QUOTED PASSAGE.
══════════
1. ¹Department of Pharmaceutics, University of Florida, Gainesville, FL, USA
2. ²Department of Pathology, University of Florida, Gainesville, FL, USA
3. ³Department of Pediatrics, University of Florida, Gainesville, FL, USA
4. ⁴Powell Gene Therapy Center, University of Florida, Gainesville, FL, USA

Correspondence: Dr S Song, Department of Pharmaceutics, 1600 SW Archer Road, Box 100494 JHMHC, University of Florida, Gainesville, FL 32610, USA

Received 25 October 2002; Accepted 5 August 2003.

Abstract

Type I diabetes results from an autoimmune destruction of the insulin-producing pancreatic cells. Although the exact immunologic processes underlying this disease are unclear, increasing evidence suggests that immunosuppressive, immunoregulatory and anti-inflammatory agents can interrupt the progression of the disease. Alpha 1 antitrypsin (AAT) is a multifunctional serine proteinase inhibitor (serpin) that also displays a wide range of anti-inflammatory properties. To test the ability of AAT to modulate the development of type I diabetes, we performed a series of investigations involving recombinant adeno-associated virus vector (rAAV)-mediated gene delivery of human alpha-1 antitrypsin (hAAT) to nonobese diabetic (NOD) mice. Recombinant AAV-expressing hAAT (rAAV2-CB-AT) was administered intramuscularly to 4-week-old female NOD mice (1 10¹⁰ i.u./mouse). A single injection of this vector reduced the intensity of insulitis, the levels of insulin autoantibodies, and the frequency of overt type I diabetes (30% (3/10) at 32 weeks of age versus 70% (7/10) in controls). Transgene expression at the injection sites was confirmed by immunostaining. Interestingly, antibodies against hAAT were present in a majority of the vector-injected mice and circulating hAAT was undetectable when assessed 10 weeks postinjection. This study suggests a potential therapeutic role for AAT in preventing type I diabetes as well as the ability of AAV gene therapy-based approaches to ameliorate disease effectively.
══════════
WORK ORDER.
Copy the diabetes abstract word for word, from "1. ¹Department of" up to and including "25 October 2002; Accepted 5 August 2003.".
══════════
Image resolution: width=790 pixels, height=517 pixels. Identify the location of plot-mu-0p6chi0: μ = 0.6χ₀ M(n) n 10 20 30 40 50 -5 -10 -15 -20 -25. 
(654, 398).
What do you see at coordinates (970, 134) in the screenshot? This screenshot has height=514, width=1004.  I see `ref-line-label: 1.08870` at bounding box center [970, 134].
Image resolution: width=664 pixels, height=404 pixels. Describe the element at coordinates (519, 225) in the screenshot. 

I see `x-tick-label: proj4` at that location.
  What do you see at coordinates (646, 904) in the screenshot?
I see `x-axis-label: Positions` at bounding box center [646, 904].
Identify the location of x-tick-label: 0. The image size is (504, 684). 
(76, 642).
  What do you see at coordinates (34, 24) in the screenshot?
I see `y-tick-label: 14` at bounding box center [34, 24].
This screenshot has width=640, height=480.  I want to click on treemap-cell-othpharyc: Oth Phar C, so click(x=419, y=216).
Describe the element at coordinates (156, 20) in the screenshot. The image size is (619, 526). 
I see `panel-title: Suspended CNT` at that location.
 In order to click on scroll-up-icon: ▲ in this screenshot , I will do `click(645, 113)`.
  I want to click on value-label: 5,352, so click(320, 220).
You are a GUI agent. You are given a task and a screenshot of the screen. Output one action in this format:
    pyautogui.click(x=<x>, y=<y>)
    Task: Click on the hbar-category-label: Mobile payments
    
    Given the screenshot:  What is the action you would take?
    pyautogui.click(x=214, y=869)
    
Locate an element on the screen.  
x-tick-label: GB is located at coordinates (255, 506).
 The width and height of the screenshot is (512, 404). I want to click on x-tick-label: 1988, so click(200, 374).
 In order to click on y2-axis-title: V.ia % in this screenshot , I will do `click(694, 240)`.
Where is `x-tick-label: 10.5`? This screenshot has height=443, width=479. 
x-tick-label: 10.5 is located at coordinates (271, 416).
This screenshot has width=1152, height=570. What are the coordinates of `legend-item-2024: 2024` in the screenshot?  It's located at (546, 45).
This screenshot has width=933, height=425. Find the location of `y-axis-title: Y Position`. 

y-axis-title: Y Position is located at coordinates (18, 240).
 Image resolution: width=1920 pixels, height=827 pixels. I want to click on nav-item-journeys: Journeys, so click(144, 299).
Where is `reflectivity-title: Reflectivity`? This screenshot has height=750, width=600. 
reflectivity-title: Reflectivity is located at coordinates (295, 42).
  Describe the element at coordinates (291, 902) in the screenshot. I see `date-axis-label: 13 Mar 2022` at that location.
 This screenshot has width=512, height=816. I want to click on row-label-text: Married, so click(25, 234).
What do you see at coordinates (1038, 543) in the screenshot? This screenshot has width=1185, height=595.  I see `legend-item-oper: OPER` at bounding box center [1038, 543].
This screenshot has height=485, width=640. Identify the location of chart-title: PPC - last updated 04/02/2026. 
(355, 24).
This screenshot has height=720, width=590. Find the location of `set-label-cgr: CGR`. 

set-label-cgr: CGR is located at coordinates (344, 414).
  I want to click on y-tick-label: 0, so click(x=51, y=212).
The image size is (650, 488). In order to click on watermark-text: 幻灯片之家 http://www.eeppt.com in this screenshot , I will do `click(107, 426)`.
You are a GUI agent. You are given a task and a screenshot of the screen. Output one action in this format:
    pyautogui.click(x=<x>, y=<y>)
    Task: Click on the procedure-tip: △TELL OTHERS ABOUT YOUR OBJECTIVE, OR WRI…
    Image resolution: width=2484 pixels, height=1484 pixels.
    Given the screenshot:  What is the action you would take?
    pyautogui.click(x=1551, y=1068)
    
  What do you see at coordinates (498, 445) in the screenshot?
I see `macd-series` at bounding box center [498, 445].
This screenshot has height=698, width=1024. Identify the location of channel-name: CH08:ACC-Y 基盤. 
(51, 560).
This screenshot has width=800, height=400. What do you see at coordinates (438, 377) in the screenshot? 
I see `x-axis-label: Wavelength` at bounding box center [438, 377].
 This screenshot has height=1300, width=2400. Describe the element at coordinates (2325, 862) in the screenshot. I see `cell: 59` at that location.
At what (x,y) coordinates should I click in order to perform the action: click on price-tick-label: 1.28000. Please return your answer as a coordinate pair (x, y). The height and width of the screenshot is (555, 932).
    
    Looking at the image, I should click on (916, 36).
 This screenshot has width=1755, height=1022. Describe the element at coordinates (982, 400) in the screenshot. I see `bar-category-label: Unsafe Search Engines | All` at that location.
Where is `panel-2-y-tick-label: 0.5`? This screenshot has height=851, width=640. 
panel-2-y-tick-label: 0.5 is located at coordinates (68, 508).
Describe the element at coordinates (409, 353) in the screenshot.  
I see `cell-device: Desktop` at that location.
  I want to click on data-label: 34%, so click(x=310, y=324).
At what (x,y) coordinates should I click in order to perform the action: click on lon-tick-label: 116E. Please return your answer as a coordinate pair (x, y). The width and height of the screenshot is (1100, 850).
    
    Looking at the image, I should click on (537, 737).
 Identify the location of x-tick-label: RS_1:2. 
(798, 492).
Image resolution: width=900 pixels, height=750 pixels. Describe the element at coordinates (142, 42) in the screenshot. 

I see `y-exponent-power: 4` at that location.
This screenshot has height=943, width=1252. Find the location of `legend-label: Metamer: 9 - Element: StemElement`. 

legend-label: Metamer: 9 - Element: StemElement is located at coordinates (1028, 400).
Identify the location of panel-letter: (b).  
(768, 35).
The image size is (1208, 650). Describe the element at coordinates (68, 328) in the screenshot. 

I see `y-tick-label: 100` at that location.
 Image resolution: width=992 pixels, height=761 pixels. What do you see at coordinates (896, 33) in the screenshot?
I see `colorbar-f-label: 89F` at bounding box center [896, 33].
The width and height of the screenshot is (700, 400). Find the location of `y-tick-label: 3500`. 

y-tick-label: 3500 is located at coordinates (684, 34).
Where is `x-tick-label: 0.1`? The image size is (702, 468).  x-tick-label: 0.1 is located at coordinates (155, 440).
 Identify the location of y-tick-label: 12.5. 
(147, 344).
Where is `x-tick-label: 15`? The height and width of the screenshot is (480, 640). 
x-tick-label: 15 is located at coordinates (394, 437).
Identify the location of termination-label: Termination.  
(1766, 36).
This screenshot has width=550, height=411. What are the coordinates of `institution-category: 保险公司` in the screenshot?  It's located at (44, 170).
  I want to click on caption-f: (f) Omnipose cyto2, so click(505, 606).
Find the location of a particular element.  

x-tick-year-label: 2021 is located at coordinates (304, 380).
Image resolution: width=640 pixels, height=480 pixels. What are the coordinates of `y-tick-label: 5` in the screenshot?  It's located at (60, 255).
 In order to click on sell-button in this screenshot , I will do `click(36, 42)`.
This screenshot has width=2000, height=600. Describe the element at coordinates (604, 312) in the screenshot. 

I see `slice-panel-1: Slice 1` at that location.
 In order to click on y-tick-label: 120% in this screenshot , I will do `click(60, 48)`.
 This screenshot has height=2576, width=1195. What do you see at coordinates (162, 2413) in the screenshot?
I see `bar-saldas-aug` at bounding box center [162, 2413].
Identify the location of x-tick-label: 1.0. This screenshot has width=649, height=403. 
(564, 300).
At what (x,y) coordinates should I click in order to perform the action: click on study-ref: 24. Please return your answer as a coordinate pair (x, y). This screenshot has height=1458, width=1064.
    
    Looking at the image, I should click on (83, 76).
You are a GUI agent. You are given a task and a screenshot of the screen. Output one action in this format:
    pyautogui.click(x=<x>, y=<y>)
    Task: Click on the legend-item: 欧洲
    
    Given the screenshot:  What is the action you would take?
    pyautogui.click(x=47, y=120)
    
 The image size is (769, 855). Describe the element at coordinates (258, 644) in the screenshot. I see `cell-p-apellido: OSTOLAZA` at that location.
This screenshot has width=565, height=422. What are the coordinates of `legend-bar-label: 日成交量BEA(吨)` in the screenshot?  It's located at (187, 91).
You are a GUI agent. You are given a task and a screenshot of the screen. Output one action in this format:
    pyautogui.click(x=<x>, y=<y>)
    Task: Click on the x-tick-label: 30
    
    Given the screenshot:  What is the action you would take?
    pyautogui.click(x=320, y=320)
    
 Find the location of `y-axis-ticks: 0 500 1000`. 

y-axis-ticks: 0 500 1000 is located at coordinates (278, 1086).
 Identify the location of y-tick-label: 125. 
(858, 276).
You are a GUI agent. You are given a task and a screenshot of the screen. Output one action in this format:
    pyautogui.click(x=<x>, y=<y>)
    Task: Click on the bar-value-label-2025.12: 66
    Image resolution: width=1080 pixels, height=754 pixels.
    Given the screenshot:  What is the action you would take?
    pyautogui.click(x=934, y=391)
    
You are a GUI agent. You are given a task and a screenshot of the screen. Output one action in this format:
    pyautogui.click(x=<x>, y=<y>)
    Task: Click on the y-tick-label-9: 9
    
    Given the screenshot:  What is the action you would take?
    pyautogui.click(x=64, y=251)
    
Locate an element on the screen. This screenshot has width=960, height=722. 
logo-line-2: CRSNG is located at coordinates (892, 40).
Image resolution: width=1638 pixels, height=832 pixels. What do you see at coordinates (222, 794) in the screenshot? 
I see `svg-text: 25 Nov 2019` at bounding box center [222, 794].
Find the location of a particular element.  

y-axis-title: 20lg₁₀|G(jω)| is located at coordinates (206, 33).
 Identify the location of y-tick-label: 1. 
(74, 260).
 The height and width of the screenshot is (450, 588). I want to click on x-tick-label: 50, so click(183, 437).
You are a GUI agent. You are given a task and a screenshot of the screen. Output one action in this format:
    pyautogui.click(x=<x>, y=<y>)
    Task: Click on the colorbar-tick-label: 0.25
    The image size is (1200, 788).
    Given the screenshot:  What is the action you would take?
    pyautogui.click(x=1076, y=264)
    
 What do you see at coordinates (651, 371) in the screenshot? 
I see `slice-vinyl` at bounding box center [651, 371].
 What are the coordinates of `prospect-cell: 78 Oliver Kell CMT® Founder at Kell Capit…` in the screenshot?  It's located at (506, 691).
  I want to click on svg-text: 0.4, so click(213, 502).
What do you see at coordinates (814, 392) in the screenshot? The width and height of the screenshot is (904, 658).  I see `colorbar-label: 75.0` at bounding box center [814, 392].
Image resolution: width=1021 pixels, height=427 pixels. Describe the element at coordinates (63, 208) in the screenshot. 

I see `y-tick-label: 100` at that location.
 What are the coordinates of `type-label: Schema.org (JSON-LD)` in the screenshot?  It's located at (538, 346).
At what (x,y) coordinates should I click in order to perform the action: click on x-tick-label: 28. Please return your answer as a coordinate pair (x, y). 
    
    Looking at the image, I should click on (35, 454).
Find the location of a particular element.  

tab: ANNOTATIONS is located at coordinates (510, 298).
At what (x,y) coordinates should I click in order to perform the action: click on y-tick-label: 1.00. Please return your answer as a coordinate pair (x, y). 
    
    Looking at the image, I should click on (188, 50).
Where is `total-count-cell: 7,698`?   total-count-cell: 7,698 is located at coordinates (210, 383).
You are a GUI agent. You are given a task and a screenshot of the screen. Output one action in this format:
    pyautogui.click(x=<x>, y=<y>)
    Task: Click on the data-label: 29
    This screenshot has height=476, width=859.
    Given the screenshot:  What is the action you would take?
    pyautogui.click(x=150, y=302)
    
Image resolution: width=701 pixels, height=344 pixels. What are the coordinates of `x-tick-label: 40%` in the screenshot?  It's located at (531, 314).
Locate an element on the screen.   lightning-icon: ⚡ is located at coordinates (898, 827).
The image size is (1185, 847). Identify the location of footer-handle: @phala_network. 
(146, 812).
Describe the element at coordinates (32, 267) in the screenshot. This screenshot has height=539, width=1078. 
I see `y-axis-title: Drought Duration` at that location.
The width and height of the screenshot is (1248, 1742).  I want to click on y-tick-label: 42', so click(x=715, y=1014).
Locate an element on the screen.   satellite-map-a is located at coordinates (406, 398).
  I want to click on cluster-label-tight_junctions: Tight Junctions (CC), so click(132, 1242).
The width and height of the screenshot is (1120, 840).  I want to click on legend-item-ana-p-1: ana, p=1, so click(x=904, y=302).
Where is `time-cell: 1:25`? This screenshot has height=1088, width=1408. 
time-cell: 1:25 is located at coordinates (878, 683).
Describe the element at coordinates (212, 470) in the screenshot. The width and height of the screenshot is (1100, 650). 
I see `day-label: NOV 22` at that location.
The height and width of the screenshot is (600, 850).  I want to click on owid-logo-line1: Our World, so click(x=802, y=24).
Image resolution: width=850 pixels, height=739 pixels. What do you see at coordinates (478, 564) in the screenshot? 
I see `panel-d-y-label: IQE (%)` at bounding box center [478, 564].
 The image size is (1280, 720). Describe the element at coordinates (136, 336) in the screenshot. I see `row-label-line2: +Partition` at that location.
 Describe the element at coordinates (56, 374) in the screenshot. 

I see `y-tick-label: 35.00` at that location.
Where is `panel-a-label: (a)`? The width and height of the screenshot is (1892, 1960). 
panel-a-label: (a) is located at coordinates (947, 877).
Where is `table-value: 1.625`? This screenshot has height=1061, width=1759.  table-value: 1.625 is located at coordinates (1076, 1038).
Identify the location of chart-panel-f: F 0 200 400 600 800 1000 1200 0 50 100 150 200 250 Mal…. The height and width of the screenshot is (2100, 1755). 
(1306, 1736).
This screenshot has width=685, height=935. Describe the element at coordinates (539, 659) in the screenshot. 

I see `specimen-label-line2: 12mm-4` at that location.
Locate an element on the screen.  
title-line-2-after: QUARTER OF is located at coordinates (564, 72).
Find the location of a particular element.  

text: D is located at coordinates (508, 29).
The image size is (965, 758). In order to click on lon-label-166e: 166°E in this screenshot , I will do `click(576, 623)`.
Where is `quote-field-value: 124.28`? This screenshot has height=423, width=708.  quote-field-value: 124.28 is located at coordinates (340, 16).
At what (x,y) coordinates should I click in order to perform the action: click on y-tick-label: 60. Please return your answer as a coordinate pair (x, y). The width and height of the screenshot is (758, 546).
══════════
TASK ANSWER.
1. ¹Department of Pharmaceutics, University of Florida, Gainesville, FL, USA
2. ²Department of Pathology, University of Florida, Gainesville, FL, USA
3. ³Department of Pediatrics, University of Florida, Gainesville, FL, USA
4. ⁴Powell Gene Therapy Center, University of Florida, Gainesville, FL, USA

Correspondence: Dr S Song, Department of Pharmaceutics, 1600 SW Archer Road, Box 100494 JHMHC, University of Florida, Gainesville, FL 32610, USA

Received 25 October 2002; Accepted 5 August 2003.